[Excerpt provided]

The authors assessed US physicians' attitudes and perceptions regarding potential human papillomavirus vaccination of males in a random sample of 2,714 pediatricians and family practitioners identified in administrative claims of a US health plan as HPV vaccinators of females.
Of the 595 pediatricians and 499 family practitioners who participated, most said they would recommend HPV vaccination to males ages 11-12 (63.9 percent), 13-18 (93.4 percent), and 19-26 (92.7 percent) years. Physicians agreed that males should be vaccinated to prevent transmission of genital and anal warts (52.9 percent strongly, 36.0 percent somewhat) and to protect females from cervical cancer (75.3 percent strongly, 20.8 percent somewhat). Respondents agreed that an HPV vaccine recommendation for males would increase opportunities to discuss sexual health with adolescent male patients (58.7 percent strongly and 35.3 percent somewhat). Most did not strongly agree (15.4 percent strongly, vs. 45.4 percent somewhat) that parents of adolescent males would be interested in HPV vaccination for males, that a gender-neutral HPV vaccine recommendation would boost acceptance by adolescent females and their parents (19.6 percent strongly, 42.0 percent somewhat), or that a gender-neutral recommendation would improve current female vaccination rates (10.4 percent strongly, 26.0 percent somewhat).
"Physicians who currently vaccinate females against HPV supported the concept of vaccinating males for its benefits for both sexes. They agreed that a gender-neutral HPV vaccination recommendation would be appropriate with regard to public health and believed that it would increase opportunities for sexual health discussions, but were less sure that such a recommendation would change patient or parental attitudes toward HPV vaccination or improve current HPV vaccination efforts," the authors concluded.

[/Excerpt provided]
[Listed records]

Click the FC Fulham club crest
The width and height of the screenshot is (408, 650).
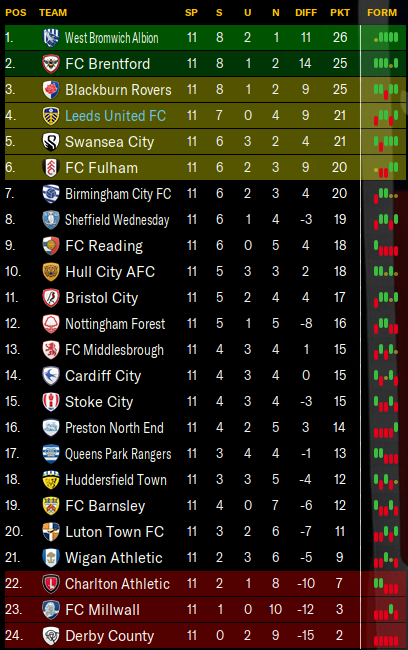pyautogui.click(x=51, y=168)
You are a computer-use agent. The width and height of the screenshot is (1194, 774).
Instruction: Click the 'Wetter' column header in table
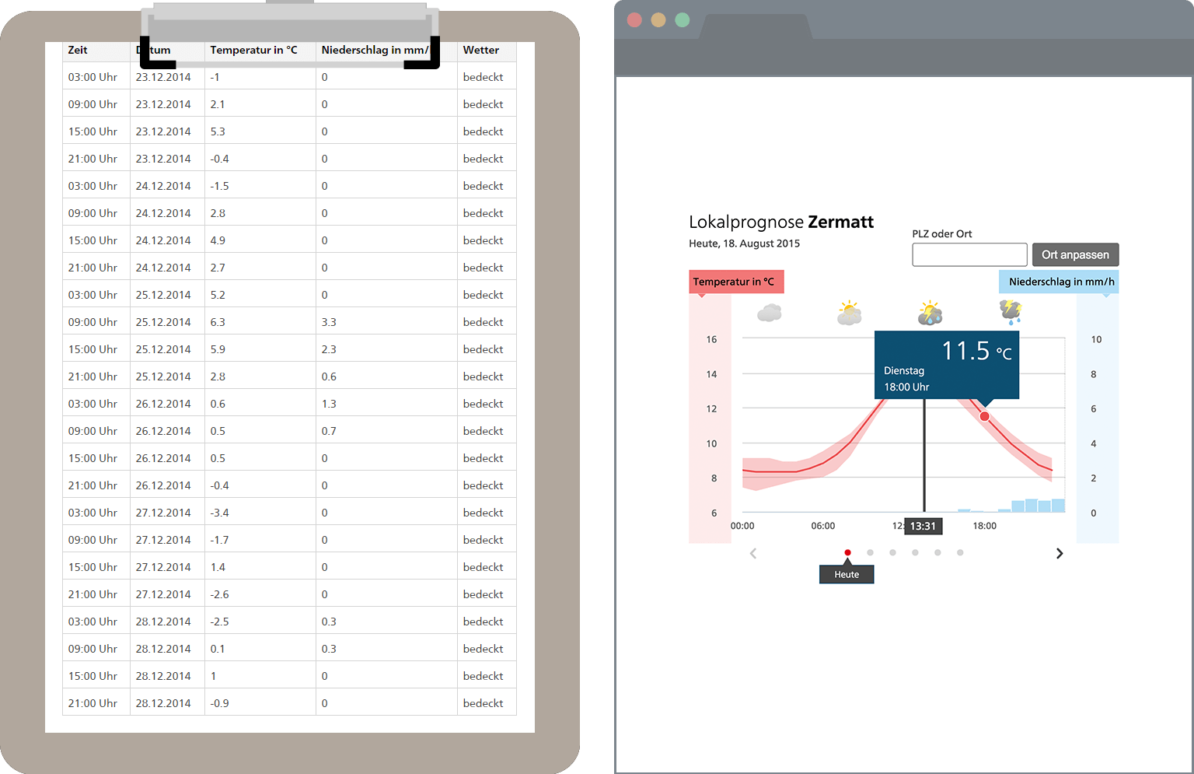coord(481,50)
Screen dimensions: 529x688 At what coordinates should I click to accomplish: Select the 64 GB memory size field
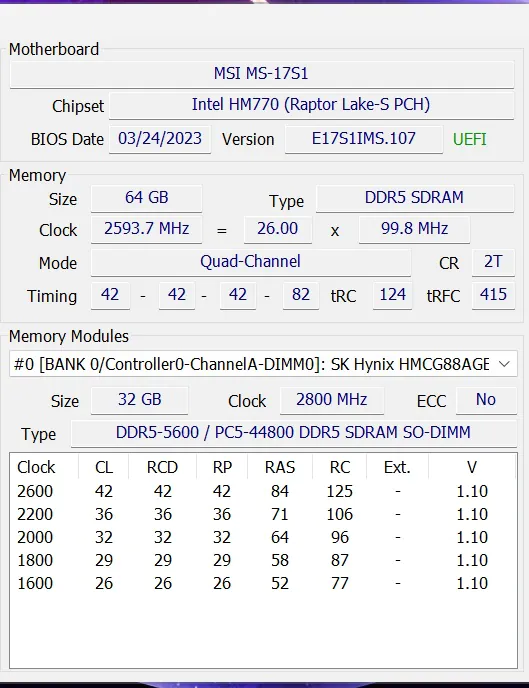tap(146, 198)
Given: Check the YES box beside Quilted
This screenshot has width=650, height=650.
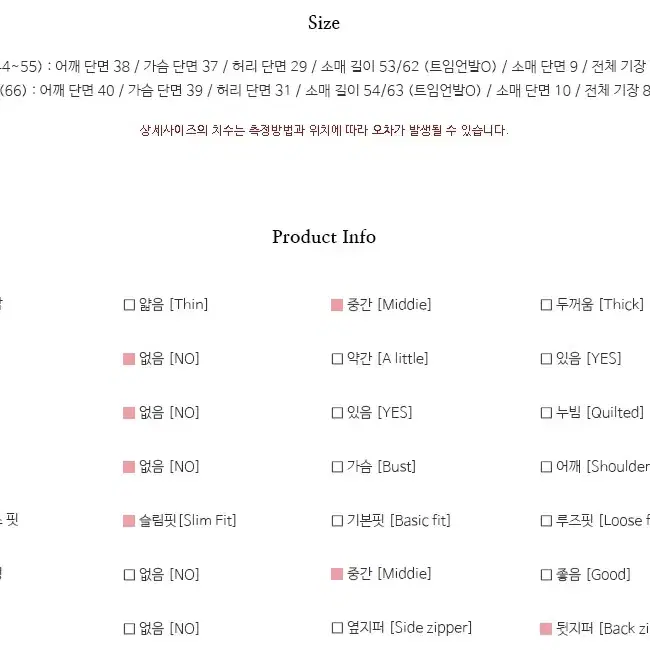Looking at the screenshot, I should tap(337, 412).
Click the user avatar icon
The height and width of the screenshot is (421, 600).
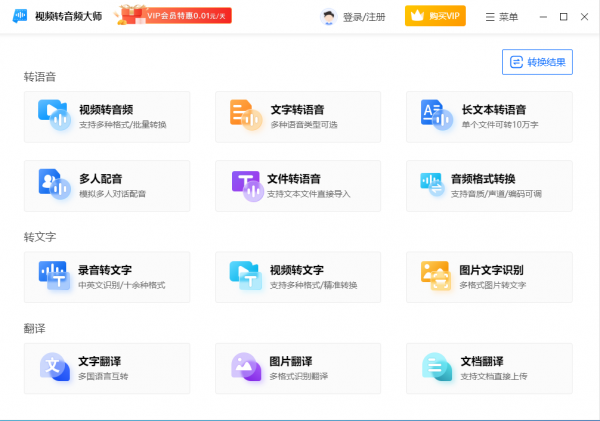point(329,17)
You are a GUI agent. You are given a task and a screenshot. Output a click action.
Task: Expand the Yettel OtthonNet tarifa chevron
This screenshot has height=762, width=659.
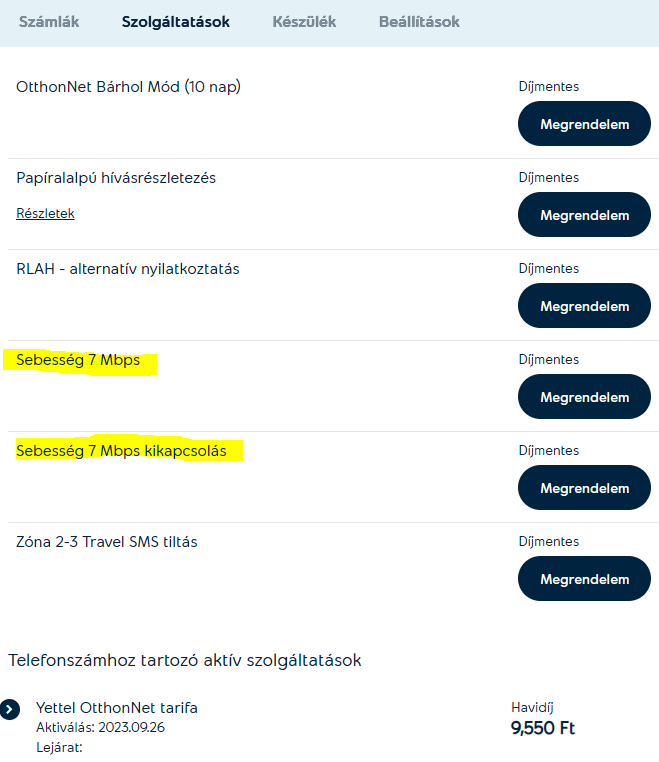point(10,709)
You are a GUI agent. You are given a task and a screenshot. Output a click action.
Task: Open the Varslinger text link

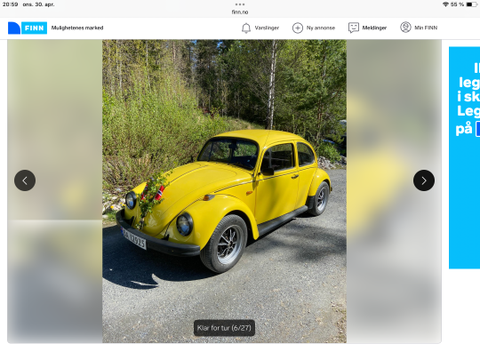click(267, 28)
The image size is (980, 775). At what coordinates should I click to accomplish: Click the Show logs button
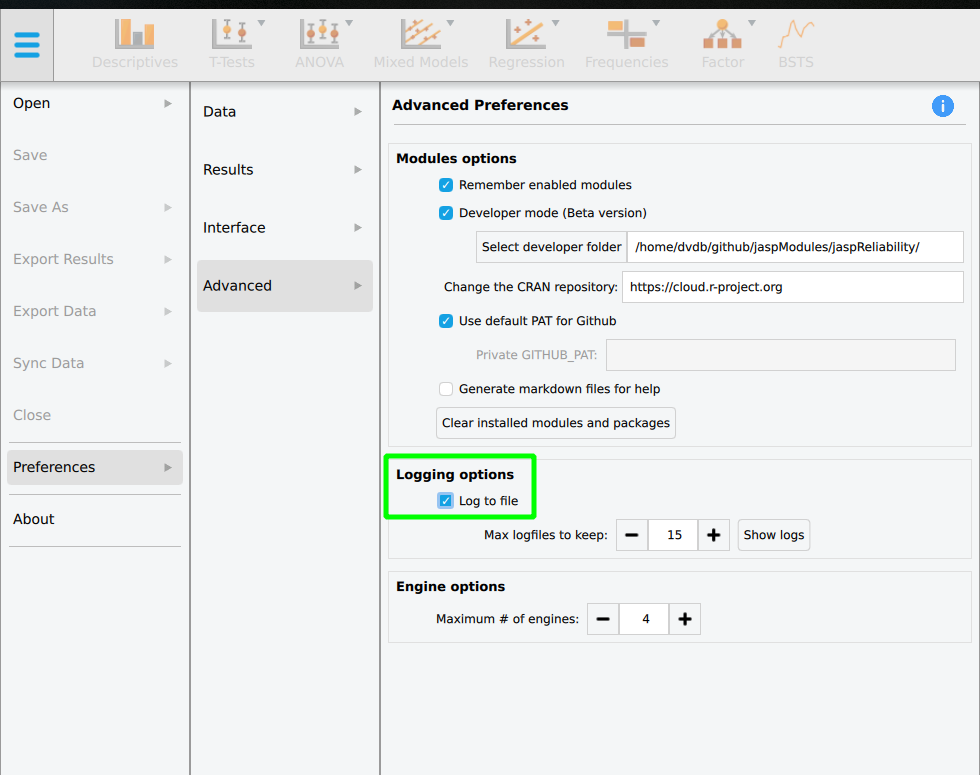tap(773, 535)
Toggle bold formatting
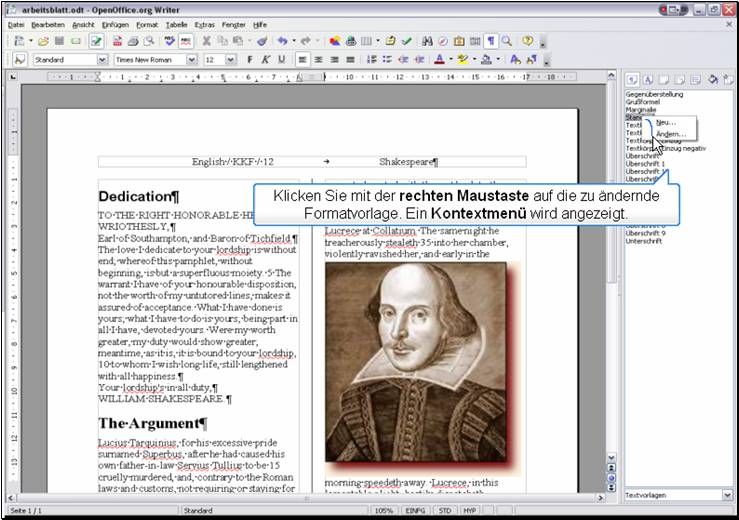 pos(249,60)
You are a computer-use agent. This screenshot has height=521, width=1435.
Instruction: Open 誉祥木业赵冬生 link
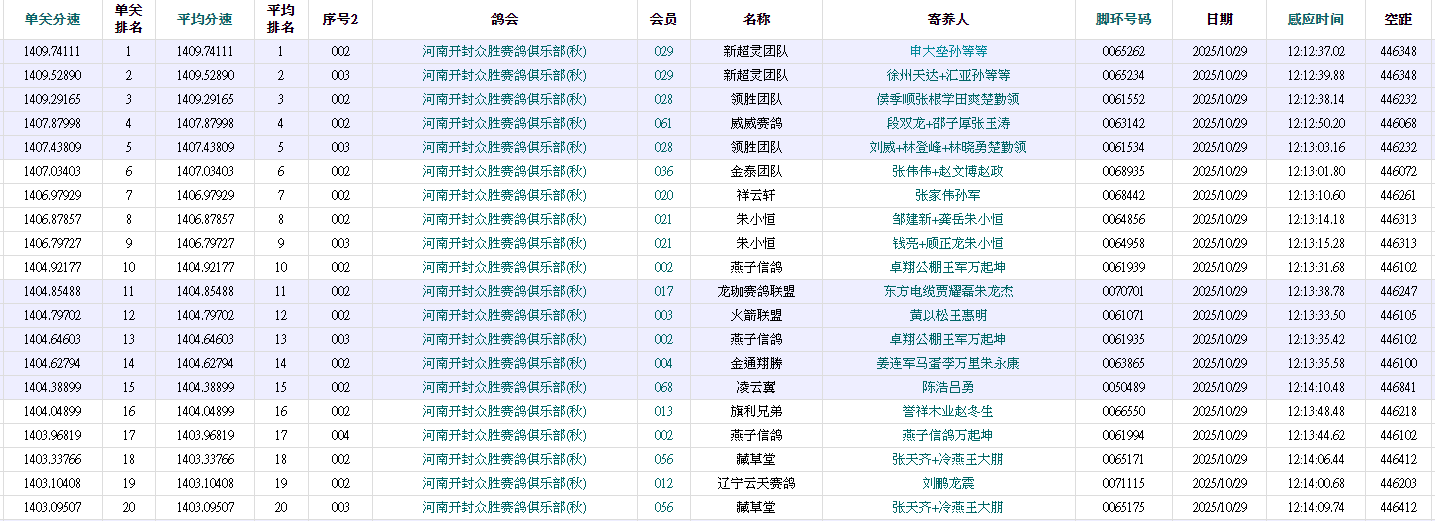coord(948,411)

[/Listed records]

> _Problem statement_
Condense the paragraph of the HPV vaccination summary beginning "Of the 595 pediatricians" into a bulleted list, keeping its main findings and figures. The data records were drawn from a separate source and are unrelated to the text.

> _Problem solution_
- Participants: 595 pediatricians and 499 family practitioners.
- Most would recommend HPV vaccination to males aged 11–12 (63.9%), 13–18 (93.4%), and 19–26 (92.7%).
- Agreed males should be vaccinated to prevent transmission of genital and anal warts: 52.9% strongly, 36.0% somewhat.
- Agreed males should be vaccinated to protect females from cervical cancer: 75.3% strongly, 20.8% somewhat.
- Agreed a male recommendation would increase opportunities to discuss sexual health with adolescent male patients: 58.7% strongly, 35.3% somewhat.
- Most did not strongly agree that:
  - parents of adolescent males would be interested in male vaccination (15.4% strongly, 45.4% somewhat);
  - a gender-neutral recommendation would boost acceptance by adolescent females and their parents (19.6% strongly, 42.0% somewhat);
  - a gender-neutral recommendation would improve current female vaccination rates (10.4% strongly, 26.0% somewhat).